── Records to process

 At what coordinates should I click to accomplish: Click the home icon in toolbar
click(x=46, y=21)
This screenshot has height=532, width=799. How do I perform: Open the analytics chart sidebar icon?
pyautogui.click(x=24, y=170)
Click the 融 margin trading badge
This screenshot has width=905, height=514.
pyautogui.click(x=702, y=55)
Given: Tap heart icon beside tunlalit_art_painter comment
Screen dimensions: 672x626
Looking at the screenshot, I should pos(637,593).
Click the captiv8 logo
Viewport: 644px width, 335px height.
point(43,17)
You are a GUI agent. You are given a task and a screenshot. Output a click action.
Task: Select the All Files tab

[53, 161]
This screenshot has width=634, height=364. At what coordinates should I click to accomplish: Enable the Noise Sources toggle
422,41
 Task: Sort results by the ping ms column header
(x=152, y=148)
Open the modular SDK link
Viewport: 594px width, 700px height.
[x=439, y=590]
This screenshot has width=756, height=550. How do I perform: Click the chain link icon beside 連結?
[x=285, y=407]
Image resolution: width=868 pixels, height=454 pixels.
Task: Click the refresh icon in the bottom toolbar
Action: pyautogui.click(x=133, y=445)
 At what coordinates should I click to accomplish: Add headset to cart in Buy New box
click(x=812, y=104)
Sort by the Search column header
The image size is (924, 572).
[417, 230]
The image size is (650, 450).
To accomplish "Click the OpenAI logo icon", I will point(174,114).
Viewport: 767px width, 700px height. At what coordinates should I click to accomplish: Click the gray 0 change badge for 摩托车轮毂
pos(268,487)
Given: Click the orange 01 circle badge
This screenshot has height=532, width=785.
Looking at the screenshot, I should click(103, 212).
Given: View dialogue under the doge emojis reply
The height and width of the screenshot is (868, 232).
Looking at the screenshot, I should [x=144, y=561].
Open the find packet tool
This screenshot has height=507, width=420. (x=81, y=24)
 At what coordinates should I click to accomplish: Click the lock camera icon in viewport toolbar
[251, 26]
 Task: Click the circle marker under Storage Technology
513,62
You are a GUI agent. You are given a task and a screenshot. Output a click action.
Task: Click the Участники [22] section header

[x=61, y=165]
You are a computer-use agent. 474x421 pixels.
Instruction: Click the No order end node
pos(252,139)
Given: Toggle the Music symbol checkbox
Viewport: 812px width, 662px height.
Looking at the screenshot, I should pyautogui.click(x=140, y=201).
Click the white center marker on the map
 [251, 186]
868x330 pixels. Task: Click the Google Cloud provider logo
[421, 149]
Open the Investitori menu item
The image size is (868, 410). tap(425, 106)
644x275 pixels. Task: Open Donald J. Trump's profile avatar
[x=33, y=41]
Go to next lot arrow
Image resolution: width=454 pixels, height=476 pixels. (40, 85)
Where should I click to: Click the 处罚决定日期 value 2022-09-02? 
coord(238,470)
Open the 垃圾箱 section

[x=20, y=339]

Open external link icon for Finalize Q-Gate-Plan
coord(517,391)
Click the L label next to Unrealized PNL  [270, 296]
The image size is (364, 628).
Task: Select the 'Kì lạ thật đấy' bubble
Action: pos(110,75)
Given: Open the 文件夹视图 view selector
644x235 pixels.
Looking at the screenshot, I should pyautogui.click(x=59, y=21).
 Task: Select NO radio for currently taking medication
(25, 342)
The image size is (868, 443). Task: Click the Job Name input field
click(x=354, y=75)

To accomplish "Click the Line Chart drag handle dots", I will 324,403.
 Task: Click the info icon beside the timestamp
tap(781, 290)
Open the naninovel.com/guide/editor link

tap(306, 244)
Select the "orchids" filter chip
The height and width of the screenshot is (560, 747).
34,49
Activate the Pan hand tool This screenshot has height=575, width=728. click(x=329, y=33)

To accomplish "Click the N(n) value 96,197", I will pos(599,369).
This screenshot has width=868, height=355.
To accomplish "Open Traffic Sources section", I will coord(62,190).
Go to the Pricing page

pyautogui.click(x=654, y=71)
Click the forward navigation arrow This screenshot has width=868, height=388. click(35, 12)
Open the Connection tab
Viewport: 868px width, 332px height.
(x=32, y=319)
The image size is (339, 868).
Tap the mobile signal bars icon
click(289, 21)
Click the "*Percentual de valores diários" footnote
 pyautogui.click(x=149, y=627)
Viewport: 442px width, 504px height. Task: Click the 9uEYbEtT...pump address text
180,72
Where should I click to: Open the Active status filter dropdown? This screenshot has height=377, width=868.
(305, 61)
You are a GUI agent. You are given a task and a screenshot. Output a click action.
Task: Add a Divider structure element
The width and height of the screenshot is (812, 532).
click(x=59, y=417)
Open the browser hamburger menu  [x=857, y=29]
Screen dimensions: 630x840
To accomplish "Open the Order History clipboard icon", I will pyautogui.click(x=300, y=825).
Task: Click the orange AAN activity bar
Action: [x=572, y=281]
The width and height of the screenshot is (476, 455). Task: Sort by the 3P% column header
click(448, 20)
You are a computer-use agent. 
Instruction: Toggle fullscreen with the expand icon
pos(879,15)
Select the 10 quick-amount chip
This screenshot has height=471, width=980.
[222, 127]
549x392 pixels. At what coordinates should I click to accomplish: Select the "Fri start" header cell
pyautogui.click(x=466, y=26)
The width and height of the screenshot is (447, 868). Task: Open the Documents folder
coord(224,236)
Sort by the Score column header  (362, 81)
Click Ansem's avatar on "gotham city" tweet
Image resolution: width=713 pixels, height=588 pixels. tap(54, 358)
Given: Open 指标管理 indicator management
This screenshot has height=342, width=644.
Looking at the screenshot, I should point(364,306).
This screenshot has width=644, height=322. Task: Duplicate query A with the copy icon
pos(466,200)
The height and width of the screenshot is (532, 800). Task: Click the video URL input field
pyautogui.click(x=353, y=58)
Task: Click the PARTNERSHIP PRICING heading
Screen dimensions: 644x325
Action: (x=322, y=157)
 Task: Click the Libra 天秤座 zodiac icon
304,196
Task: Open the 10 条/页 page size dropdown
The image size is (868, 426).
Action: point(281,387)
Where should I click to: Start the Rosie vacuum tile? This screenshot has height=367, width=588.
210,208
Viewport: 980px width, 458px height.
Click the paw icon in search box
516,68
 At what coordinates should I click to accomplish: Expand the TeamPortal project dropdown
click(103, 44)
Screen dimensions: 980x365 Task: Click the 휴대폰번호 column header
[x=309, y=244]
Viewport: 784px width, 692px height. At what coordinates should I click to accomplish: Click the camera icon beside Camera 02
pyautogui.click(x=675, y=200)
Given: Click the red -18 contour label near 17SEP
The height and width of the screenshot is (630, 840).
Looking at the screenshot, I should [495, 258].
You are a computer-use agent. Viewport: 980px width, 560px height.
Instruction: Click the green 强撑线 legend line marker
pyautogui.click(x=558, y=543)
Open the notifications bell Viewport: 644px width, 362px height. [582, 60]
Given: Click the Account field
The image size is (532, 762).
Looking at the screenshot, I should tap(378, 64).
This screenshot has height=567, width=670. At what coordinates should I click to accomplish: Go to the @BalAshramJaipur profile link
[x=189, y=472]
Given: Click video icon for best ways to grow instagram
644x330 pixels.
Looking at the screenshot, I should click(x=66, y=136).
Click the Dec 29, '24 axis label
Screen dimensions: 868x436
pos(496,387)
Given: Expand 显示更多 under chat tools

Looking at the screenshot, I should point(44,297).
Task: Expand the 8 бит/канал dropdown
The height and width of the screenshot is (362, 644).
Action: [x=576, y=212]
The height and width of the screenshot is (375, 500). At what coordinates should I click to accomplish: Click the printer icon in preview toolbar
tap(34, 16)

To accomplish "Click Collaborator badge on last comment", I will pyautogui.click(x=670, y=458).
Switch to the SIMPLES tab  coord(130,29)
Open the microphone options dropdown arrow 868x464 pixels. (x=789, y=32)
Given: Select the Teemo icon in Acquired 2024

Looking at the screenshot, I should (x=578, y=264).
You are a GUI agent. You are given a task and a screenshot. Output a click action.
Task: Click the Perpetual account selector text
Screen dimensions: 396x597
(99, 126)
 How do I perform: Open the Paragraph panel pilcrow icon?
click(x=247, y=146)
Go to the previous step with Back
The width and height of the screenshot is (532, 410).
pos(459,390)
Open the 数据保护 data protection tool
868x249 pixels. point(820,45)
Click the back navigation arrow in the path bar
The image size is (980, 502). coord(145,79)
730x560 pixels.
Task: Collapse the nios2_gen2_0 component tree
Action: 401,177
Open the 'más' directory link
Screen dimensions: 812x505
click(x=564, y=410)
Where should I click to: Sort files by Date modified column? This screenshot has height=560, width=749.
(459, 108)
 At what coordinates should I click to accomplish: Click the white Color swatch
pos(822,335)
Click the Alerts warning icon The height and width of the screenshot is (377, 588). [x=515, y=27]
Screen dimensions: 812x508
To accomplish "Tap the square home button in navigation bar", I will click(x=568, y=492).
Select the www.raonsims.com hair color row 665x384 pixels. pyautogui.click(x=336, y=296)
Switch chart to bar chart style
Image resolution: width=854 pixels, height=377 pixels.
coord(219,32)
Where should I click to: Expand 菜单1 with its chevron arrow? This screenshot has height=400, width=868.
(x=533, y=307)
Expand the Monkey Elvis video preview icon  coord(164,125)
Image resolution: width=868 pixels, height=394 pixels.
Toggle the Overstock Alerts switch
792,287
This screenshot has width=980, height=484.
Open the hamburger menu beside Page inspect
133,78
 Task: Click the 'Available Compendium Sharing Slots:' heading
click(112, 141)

────

• [Exercise brief]: In the records above, find the line with "Open external link"; write out exactly that line and each one after it, stopping after the line with "Given: Open the 文件夹视图 view selector".

• [Solved exercise]:
Open external link icon for Finalize Q-Gate-Plan
coord(517,391)
Click the L label next to Unrealized PNL  [270, 296]
The image size is (364, 628).
Task: Select the 'Kì lạ thật đấy' bubble
Action: pos(110,75)
Given: Open the 文件夹视图 view selector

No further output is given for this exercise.